Sample Elevation Determination

The accuracy of sample elevations depends on the survey instrument when measured and the accuracy rating for topographic map contours when interpolated. Most of the sample elevations in Table I were determined by barometric altimeter, which is accurate to ±2 m, but may be larger depending on atmospheric pressure variability and length of survey traverse from a known datum. In contrast, older sample with elevations interpolated from contours on local 1:50 000 National Topographic Series maps have at best vertical accuracies of ±20 m, because of the low accuracy ratings associated with these maps (NATO class A 1). Such poor elevation control on paleo sea-level samples restricts their usefulness in delimiting the former position of the sea at a dated time interval. For this reason, on Figure 3, vertical error bars are drawn for those samples with elevation accuracies greater than ±5 m.

Radiocarbon Calibration

Radiocarbon calibration for this study was carried out using the computer program Calib version 4.4html (Stuiver and Reimer, 1993). Normalized radiocarbon ages with 1-sigma standard deviation were input to the program. For non-marine samples, the atmospheric data set INTCAL98 was used (Stuiver et al., 1998a). Organisms from marine environments have been exposed to different levels of 14C than their counterparts in subaerial and aquatic environments and therefore a different calibration data set MARINR98 is used (Stuiver et al.,1998b). This marine calibration incorporates a time-dependent global ocean reservoir correction of about 400 years, which must be adjusted to accommodate local effects (ΔR). Dyke et al. (2003) have determined that the marine reservoir correction for the Gulf of St. Lawrence is roughly 610 years and so a ΔR value of +210 years was used. For samples derived from a mixture of marine and terrestrial carbon, such as bones of humans who relied heavily on marine food resources or marine mud with a freshwater input, the percent of marine carbon is first determined or estimated and a "mixed" atmospheric and marine calibration data set is used. In the case of samples GSC‑5661 and GrA‑6478, where δ13C values suggest a marine carbon influence but the amount is unknown, a value of 50% is assumed for the age calibration method. The full 2-sigma probability age range is listed for each sample in Table I, whereas the median probability age is plotted on Figure 3.

= Collected data =
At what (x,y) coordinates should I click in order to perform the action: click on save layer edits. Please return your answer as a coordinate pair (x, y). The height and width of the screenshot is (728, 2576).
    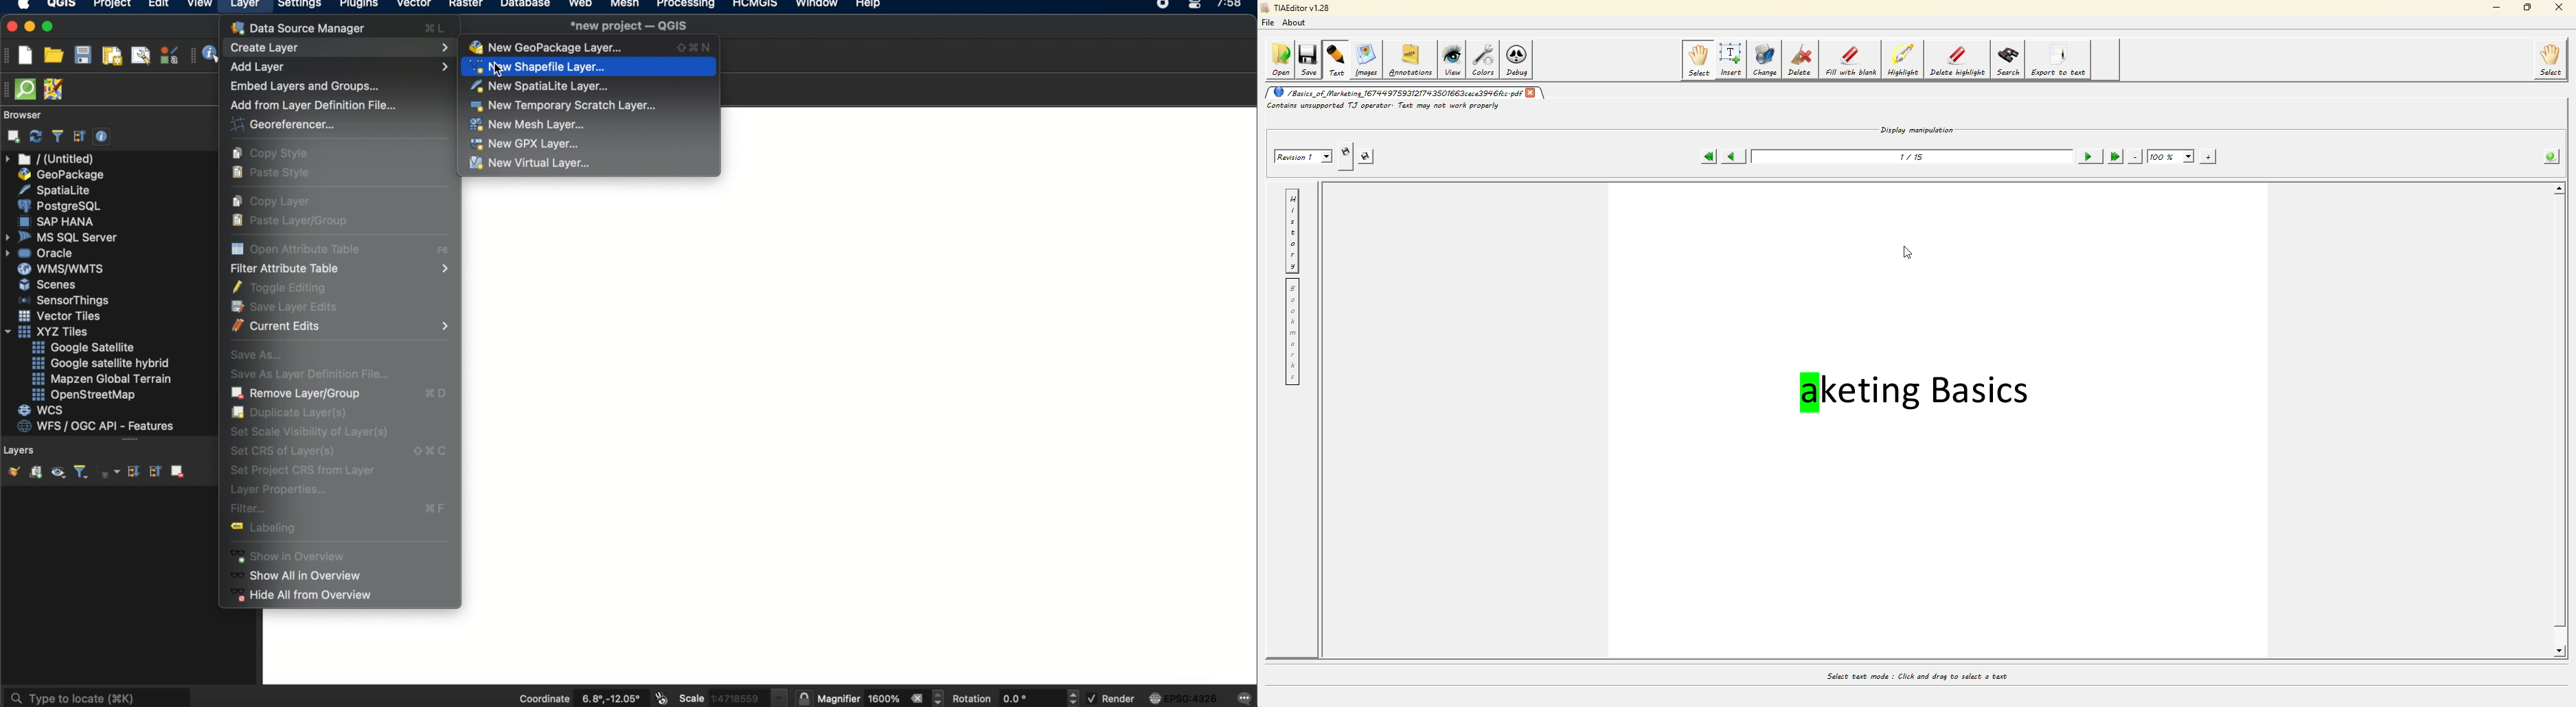
    Looking at the image, I should click on (284, 306).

= Parts of the exercise =
- a) Give the stretch of the page excerpt from "The accuracy of" through "greater than ±5 m." again, substituting "GPS receiver" for "barometric altimeter".
- b) List every published source the page excerpt cites, with its year.
- c) Answer from the page excerpt:
(i) To what accuracy is a barometric altimeter rated?
(ii) Roughly how large is the marine reservoir correction for the Gulf of St. Lawrence?
(iii) What computer program carried out the radiocarbon calibration?

= Answers per task =
- a)
The accuracy of sample elevations depends on the survey instrument when measured and the accuracy rating for topographic map contours when interpolated. Most of the sample elevations in Table I were determined by GPS receiver, which is accurate to ±2 m, but may be larger depending on atmospheric pressure variability and length of survey traverse from a known datum. In contrast, older sample with elevations interpolated from contours on local 1:50 000 National Topographic Series maps have at best vertical accuracies of ±20 m, because of the low accuracy ratings associated with these maps (NATO class A 1). Such poor elevation control on paleo sea-level samples restricts their usefulness in delimiting the former position of the sea at a dated time interval. For this reason, on Figure 3, vertical error bars are drawn for those samples with elevation accuracies greater than ±5 m.

- b)
Stuiver and Reimer, 1993
Stuiver et al., 1998a
Stuiver et al., 1998b
Dyke et al., 2003

- c)
(i) ±2 m
(ii) Roughly 610 years
(iii) Calib version 4.4html